__AIM OF THE TASK__
Return every line below that contains the word "screenshot", treating uppercase and lowercase letters as different.

Word and element pointing entries
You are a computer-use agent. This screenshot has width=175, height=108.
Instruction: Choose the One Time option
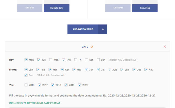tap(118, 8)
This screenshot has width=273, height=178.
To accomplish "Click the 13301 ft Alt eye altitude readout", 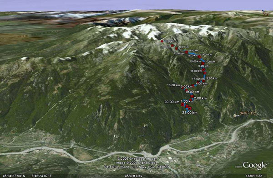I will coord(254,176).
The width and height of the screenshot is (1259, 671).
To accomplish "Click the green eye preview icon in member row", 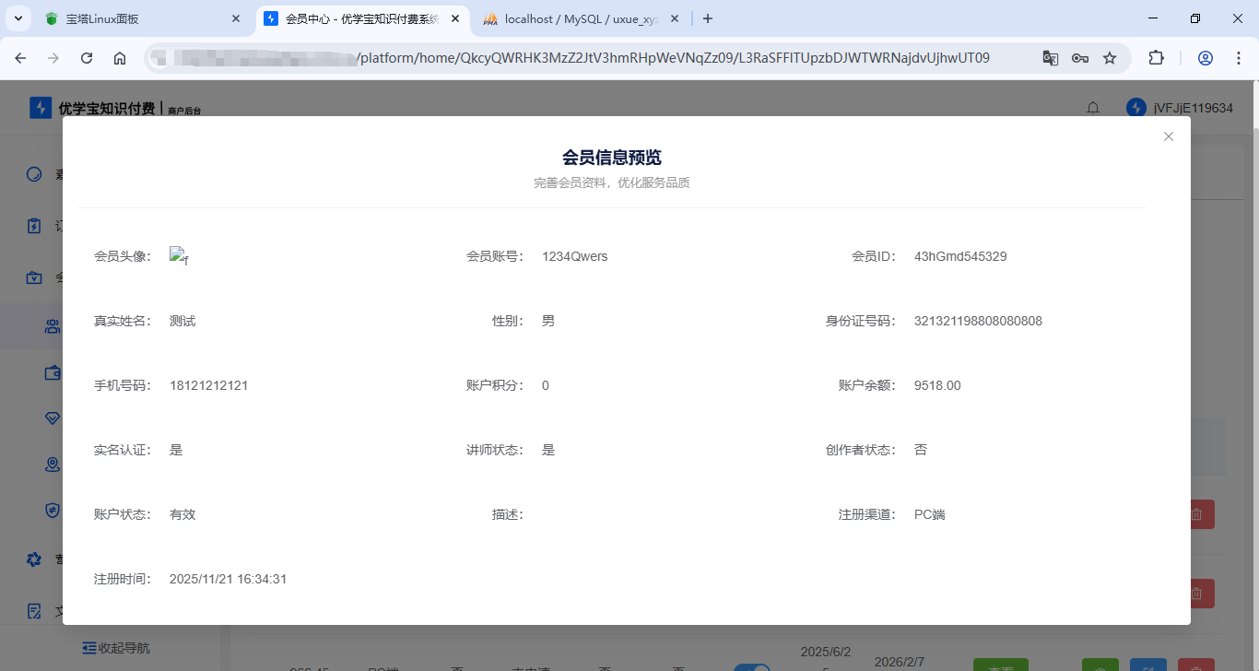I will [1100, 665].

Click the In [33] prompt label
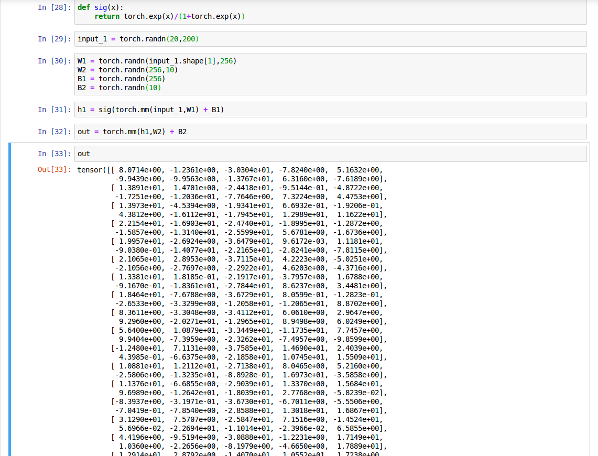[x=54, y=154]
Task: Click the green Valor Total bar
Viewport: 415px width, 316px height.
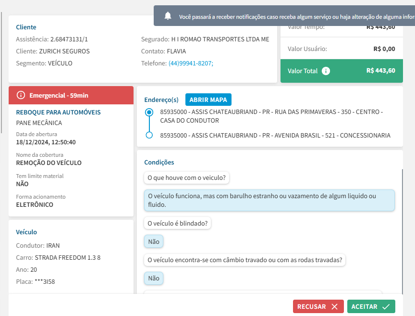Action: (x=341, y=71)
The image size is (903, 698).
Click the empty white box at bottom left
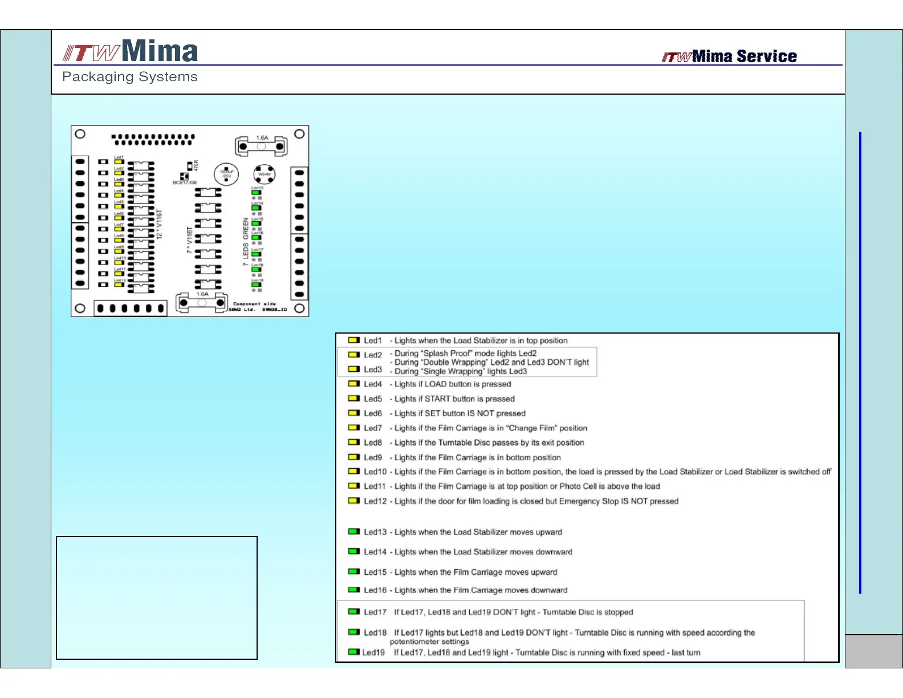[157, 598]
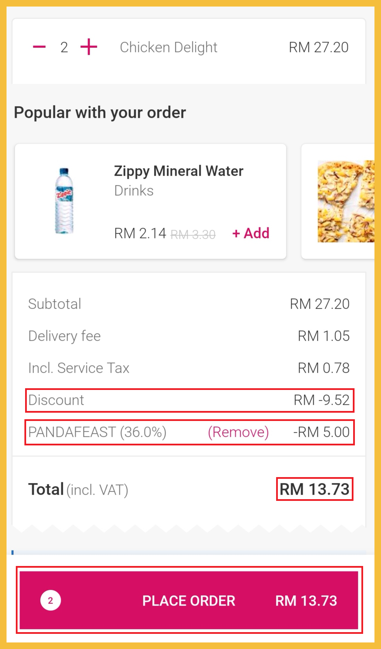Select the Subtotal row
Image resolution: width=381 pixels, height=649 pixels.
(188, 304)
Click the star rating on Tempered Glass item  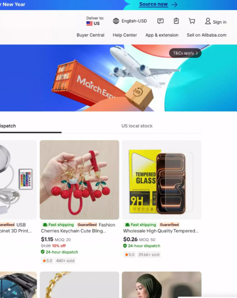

__RESPONSE TO THIS EXERCISE__
You are a computer-use agent. This screenshot has width=175, height=108.
This screenshot has width=273, height=178.
The width and height of the screenshot is (1259, 671).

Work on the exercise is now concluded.